# Given instruction
Please pick up the blog text on Canada's Winter Games and economic development where it stops, and continue it after its final sentence.

No matter what any one says, these were a great Games for Canada.

So maybe we should do it again some day. One day. Some day.

It was a gas, my fellow Canadians. Thank you for being you.

Sunday, February 21, 2010

In the Trenches of Economic Development

Richard Florida just sent this link out via his Twitter account -- http://www.onlineathens.com/stories/022110/opi_565570387.shtml

It's an article about a town in Georgia trying to overcome a negative image to kick-start a sluggish conomy in recessionary times. It's worth reading because it is true. I think Florida's point is that economic development is hard work. It's not a glitzy, easy-bake quick-fix. It's a hard slog that pays dividends slowly, if at all.

My favourite example of that truth is Sudbury, a city that found itself on the lip of an economic abyss in the early 1980s. Only those who were inside the crisis will ever know how close Sudbury came to losing it all in those frightening years. Federal industry minister Tony Clement can prattle all he wants about Brazil's Vale Inco saving Sudbury from a Valley of Death, but he will never know the sweaty stink of the real thing. He wasn't there in 1980-81 when nickel prices imploded, Inco and Falconbridge both danced with bankruptcy and the entire region tottered on the brink.

It was only a deep alliance of company, union and region (Wint Newman, Ron MacDonald and Tom Davies), along with a single-minded focus on survival, that pulled Sudbury back from the brink. That monumental struggle also laid an economic foundation that is helping the city surmount its difficulties today.

Sudburians of the 1980s attacked economic development as if they were a goal down late in the third, in the Gold medal game, with the honour of a nation on the line. They refused to accept defeat, they dug in, they fought back and they prevailed.

That's how successful economic development is done in the trenches, when the world is passing you by and the elites are writing you off as yesterday's news. It's not fancy formulas, or someone else's solutions, or intellectual constructs. It's just head's down, shoulder to shoulder, pushing together toward a single goal. It's street-by-street, house-by-house, hand-to-hand combat, in which inches are taken, then lost, then taken again.

Every job must be seized, every grant pursued, every program embraced and every possibility exhausted until the objective is realized.

It's hard, grinding work. But for those who find themselves on the wrong side of economic fashion, it is the only way out.

Friday, February 19, 2010

Let's Not Do This Again

I'm a big fan of the Olympics. Have been for many, many years. But watching these Winter Games unfold, I have become somewhat pessimistic.

These Canadian festivities are not turning out as we had hoped. Instead of showcasing our humble virtues to the world, they are exposing us to global ridicule. Instead of bringing us together as a people, they have become a flashpoint for the legion of malcontents that infests our public sphere. Instead of engendering pride in our happy experiment, they are stirring the grubby troll of self-loathing that lurks in the heart of all of us.

We have put our money and our mouths on the line for these Games. And what have we gained?

# Data section

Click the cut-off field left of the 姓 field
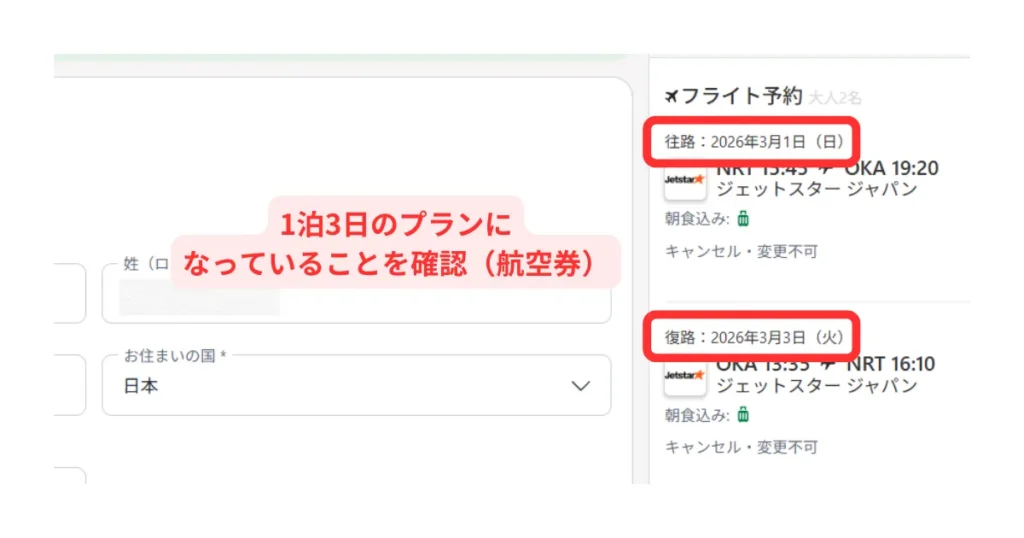Viewport: 1024px width, 538px height. (x=70, y=294)
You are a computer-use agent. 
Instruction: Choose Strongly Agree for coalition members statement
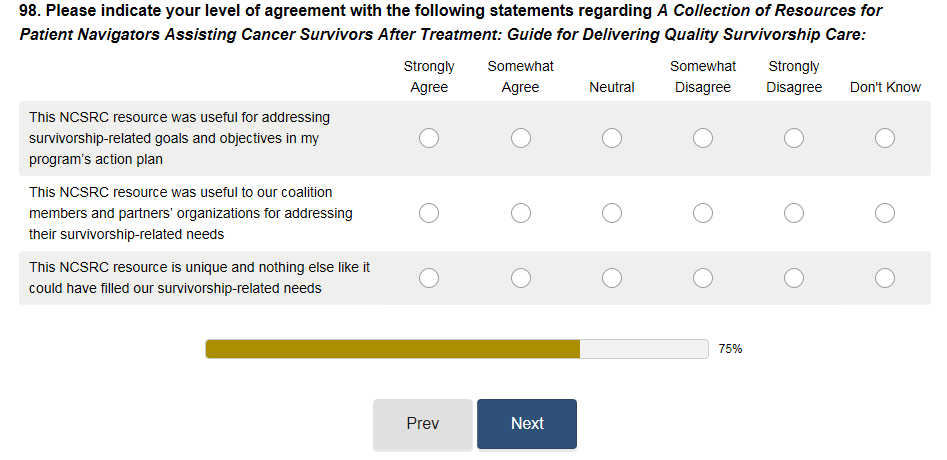pyautogui.click(x=429, y=212)
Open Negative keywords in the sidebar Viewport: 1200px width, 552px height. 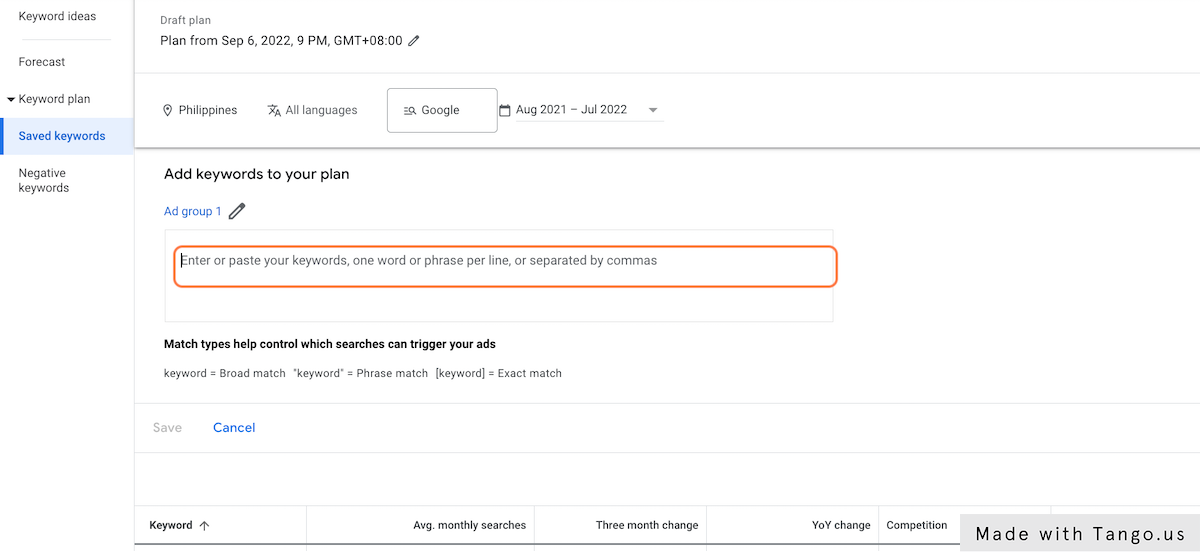pos(44,180)
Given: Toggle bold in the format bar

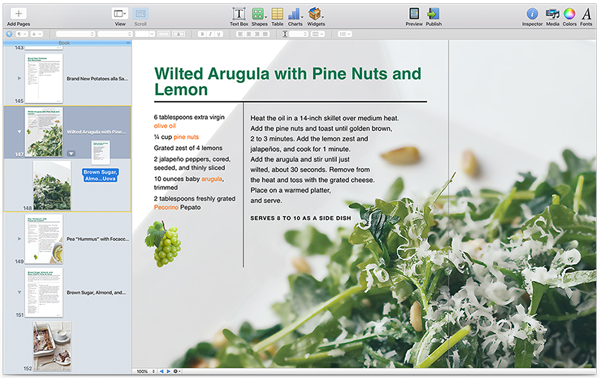Looking at the screenshot, I should point(202,34).
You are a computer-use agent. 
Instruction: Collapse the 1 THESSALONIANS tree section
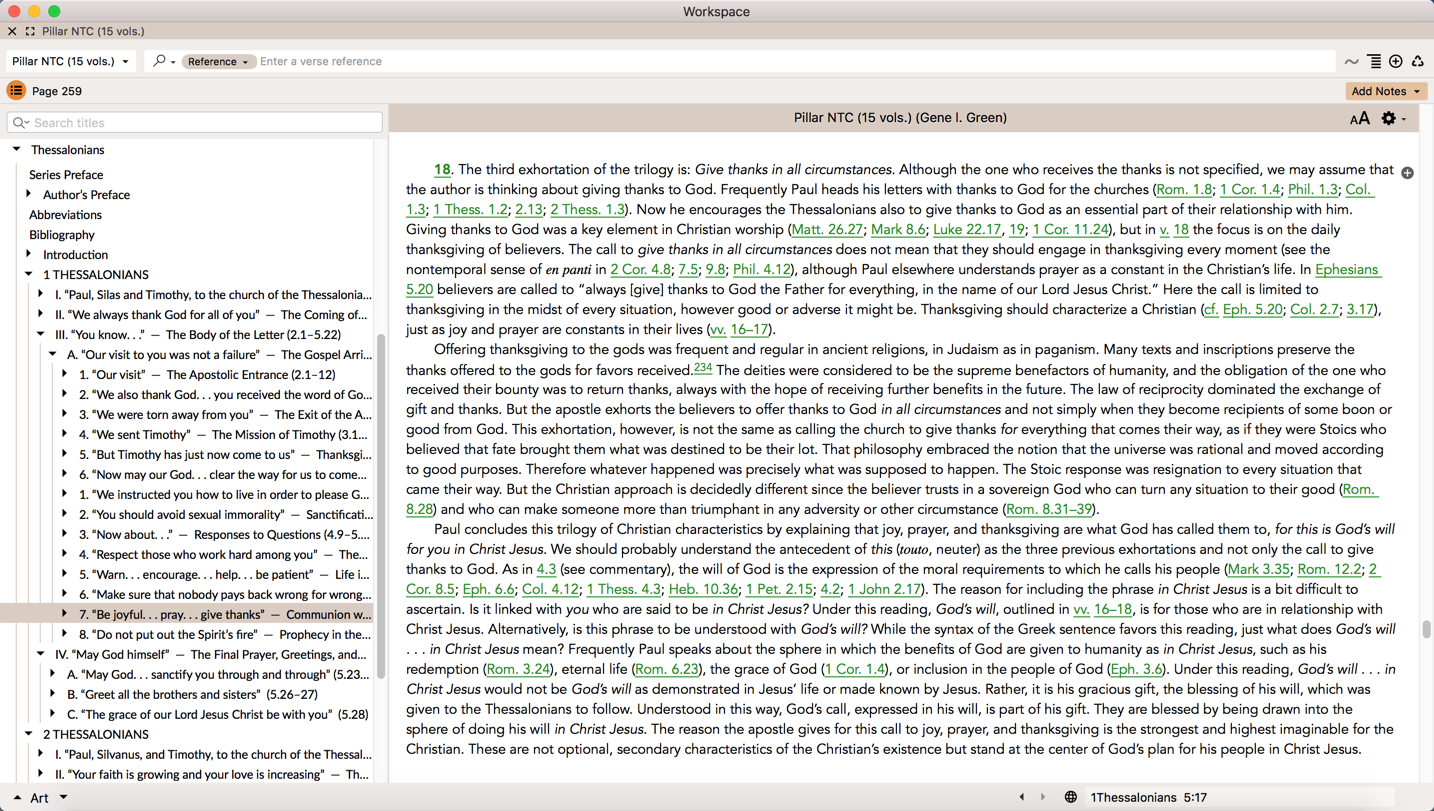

# Result below
The financial price has been incredible. The striving to be world-class on so many fronts has frayed our national psyche. Our efforts to appear self-confidently mature have been brushed off as arrogant and gauche by the very people we had hoped to impress.

The weather has been ridiculous, equipment quixotic, security a nightmare and incompetence rife. Athletes are being hurt, even killed. Police officers are being sent home for tawdry crimes. Too few people are speaking French. And the world press is feasting on our shortcomings, wondering aloud if these bumbling Canadians have mounted the shabbiest Olympics in history.

Worse, our athletes are seriously under performing, making our "Own the Podium" mantra ring a bit hollow even to our own ears.

We look like a nation of poseurs.

In future, when the subject of hosting a big global event comes up, why don't we let someone else plan it, design it, pay for it and host it? Let someone else take the knocks of an ill-tempered, realpolitik world? Let's dedicate ourselves to attending other people's parties. We are excellent guests. We love to travel. And we can win just as many medals -- if not more -- on someone else's dime.

Let the Americans have them. They are deaf to criticism, immune to pressure and they love to show off. Or the Chinese, who are quite capable of slapping their own people into line in the pursuit of global supremacy. The Russians. The Germans. The French. Even the Koreans, who almost snatched these Games away from us. Imagine if these Games were occurring right now in Korea. We'd be winning just as many medals, at a fraction of the cost, and having just as much fun. Then, at the end of the festivities, we could just laugh and walk away, leaving the Koreans with a pile of bills and a bad case of Olympic indigestion.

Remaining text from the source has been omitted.